Quetiapine and clozapine are recommended for the treatment of Parkinson's disease related psychosis because of their low extrapyramidal side effects. Clozapine is known for some heavy side effects alike agranulocytosis, therefore quetiapine would be considered as a better choice. 




Reference:

Shotbolt P, Samuel M, David A (November 2010). "Quetiapine in the treatment of psychosis in Parkinson’s disease". Therapeutic Advances in Neurological Disorders 3 (6): 339–350

Tuesday, November 4, 2014

Q: 45 year old male now recovering in ICU ansd s/p tracheostomy POD # 10. Patient is liberated from ventilator and now put on Passy-Muir valve. Which one precaution should be taken?

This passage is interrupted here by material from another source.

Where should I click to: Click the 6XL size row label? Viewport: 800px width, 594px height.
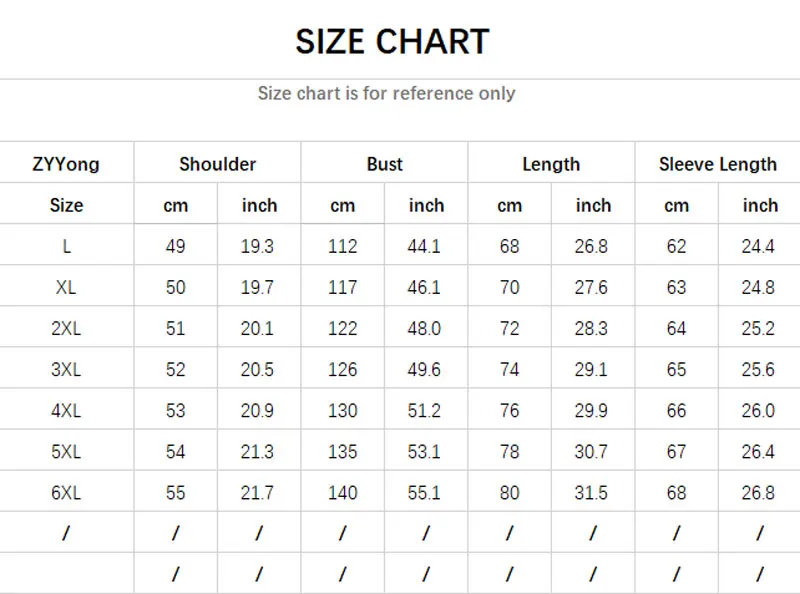tap(66, 493)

Answer: Passy-Muir valve should be removed during aerosol treatments. Otherwise, humidity can be used while the valve is in place and oxygen can be given with the valve is in place.

Monday, November 3, 2014

HbA1C in ICU



Introduction:
HbA1c is widely used as a marker of glycaemic control and has been proposed and used, but not yet officially accepted, as a diagnostic marker for diabetes. We have tested its usefulness for diagnosing diabetes in the intensive care setting.

Methods

All patients with negative history for DM and hyperglycaemia in ICU were called for measurement of fasting glucose and OGTT within 1 month after discharge.

Results

There were 618 patients in the cohort:  293 patients had hyperglycaemia during the ICU stay and no information about DM in the history. Cut-off of 6% had 97% sensitivity and 93% specificity for pre-diabetes, 7% cut-off had 95% sensitivity and 98% specificity for DM.

Conclusions

HbA1c can be used for diagnosing diabetes and pre-diabetes in patients with critical care hyperglycaemia with high sensitivity and specificity


Reference:
I Gornik, A Vujaklija-Brajković and V Gašparović - Validation of HbA1c as a diagnostic marker for diabetes in the critically ill -Critical Care 2010, 14(Suppl 1):P581

Sunday, November 2, 2014

Q: What are the few indicators that Pulmonary Artery Catheter (Swan-Ganz catheter) tip is in appropriate West Zone III of lung?

Answer:

  • PAWP < PADP by 1-5 mmHg
  • PAWP alters < than 50% of increase in PEEP
  • PAWP increases by < 50% of changes in alveolar pressure (Pplat)
  • O2 saturation in wedged position greater than unwedged position 
  • CXR: below level of Left Atrium

Saturday, November 1, 2014



Q: At physiologic level what PTT and PT actually determine?


Answer:

PTT - is the characteristics of the velocity of passage of the intrinsic coagulation pathway

PT –  is the characteristics of the velocity of passage of the extrinsic coagulation pathway.